Dans l’hôpital privé de Saint-Avold, qui appartient au groupe SOS de Jean-Marc Borello (ex délégué général d’En Marche), deux patients sont décédés à l’été 2021 dans des conditions à des années lumières d’un système de santé français longtemps envié dans le monde entier. Suite à la plainte d’une famille, une instruction est en cours. Selon des représentants du personnel, qui avaient alerté la direction sur des pratiques contestables, ces décès auraient pu être évités.

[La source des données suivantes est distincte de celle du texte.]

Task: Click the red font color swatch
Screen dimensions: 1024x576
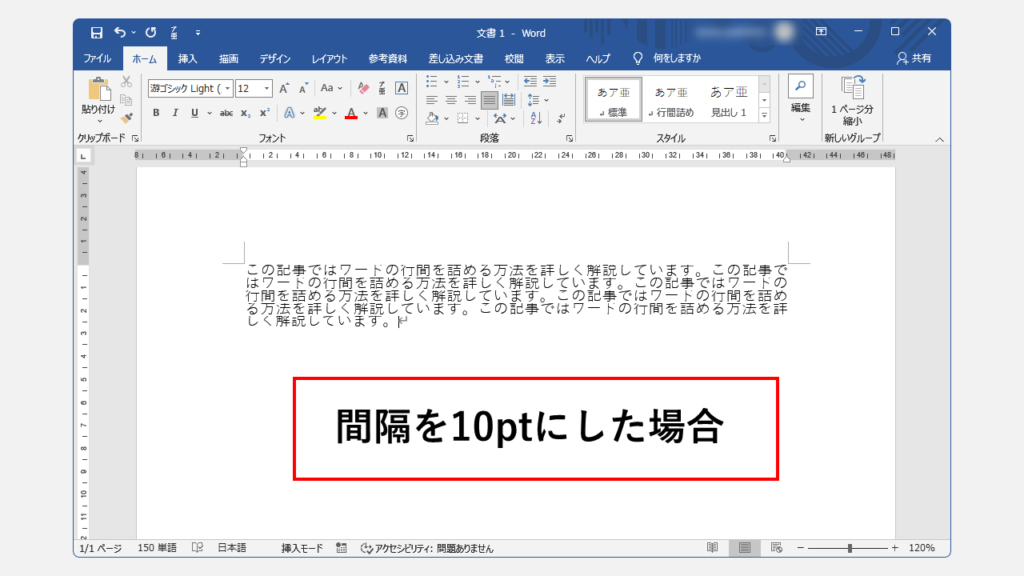Action: [x=351, y=113]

Il s’appelait Azzouz Chennouf, il est décédé dans la nuit du 25 au 26 juin 2021 à l’hôpital de Saint-Avold. Sans antécédent médical, il devait être opéré en chirurgie ambulatoire. Comprendre, passer seulement la journée à l’hôpital et rentrer le soir à son domicile. Son opération ? Une hernie inguinale. Il restera quatre jours à l’hôpital avant de ne jamais en ressortir. Dès le lendemain de sa mort, la famille décide de déposer plainte contre X à la gendarmerie de Creutzwald (Moselle).
Après une enquête préliminaire d’une année, le procureur Olivier Glady a révélé à Off Investigation que le 5 septembre 2022, une information judiciaire avait été ouverte du chef d’homicide involontaire. Le dossier a été confié à une juge d’instruction. Parallèlement, trois procédures administratives sont en cours. L’une devant le conseil de l’ordre des infirmiers et deux autres devant le conseil de l’ordre des médecins. Elles seront jugées en chambre disciplinaire pour de potentiels manquements déontologiques. Ces instances ordinales se solidarisent de la famille d’Azzouz Chennouf à propos de la plainte au pénal. Selon plusieurs témoins interrogés par Off investigation, certaines pratiques en cours au sein du groupe SOS, mastodonte de l'économie sociale qui gère notamment l’hôpital de Saint-Avold, seraient de nature à aggraver les risques d’accidents.

Des pratiques contestables

A Saint-Avold, certains chirurgiens travaillent en libéral avec des honoraires payés par la direction. C’est le cas du docteur Achraf Sahyoun, le chirurgien ayant opéré Azzouz Chennouf. Pour le groupe SOS, ce n’est pas un problème: « certains praticiens exercent en libéral dans nos établissements. Cela ne change rien à nos obligations et procédures, ni aux sanctions qui pourraient être prises à leur encontre. Les règles de déontologie (et en cas d'erreur médicale en particulier) sont les mêmes quel que soit le statut des patriciens qui travaillent à nos côtés. » 
Autre particularité du praticien ayant opéré la victime: il est urologue de spécialité. Problème: les hernies inguinales ne rentrent pas dans son champ de compétence. Du coup, il n’aurait pas été assuré ce jour-là car il était sorti de son champ de compétence. « Ce médecin était spécialiste de l’urologie, nous a expliqué Sarah Palermo, la fille de la victime. Dans le cas de mon père, cette opération relevait du domaine du digestif. Il a surestimé ses compétences et notre père en a payé le prix. De base, son opération était prévue avec un chirurgien digestif. Ce spécialiste l’a envoyé chez le docteur Sahyoun pour un bilan préalable à l’opération et c’est ce dernier qui a incité mon père à accepter qu’il l’opère. Le tout, sans prévenir le praticien initialement prévu.  ».
Le docteur Sahyoun, lui, « Réfute toute forme d’amateurisme »: « Ce sont des opérations que je maîtrise et c’est Azzouz Chennouf qui voulait absolument que ce soit moi qui l’opère », nous a-t-il fait savoir. Mais sans s’appesantir sur l’absence de jugement que peut avoir un patient sur les compétences d'un chirurgien.
Le jour de l’opération, le 21 juin 2021, Azzouz Chennouf va perdre du sang. Environ 800 millilitres. Est-ce la cause du décès? « Il y a des chirurgies où l’on perd 2 litres de sang et ça se passe très bien. On ne connaît pas la cause du décès mais pour moi ce n’est pas un saignement », estime le docteur Sahyoun.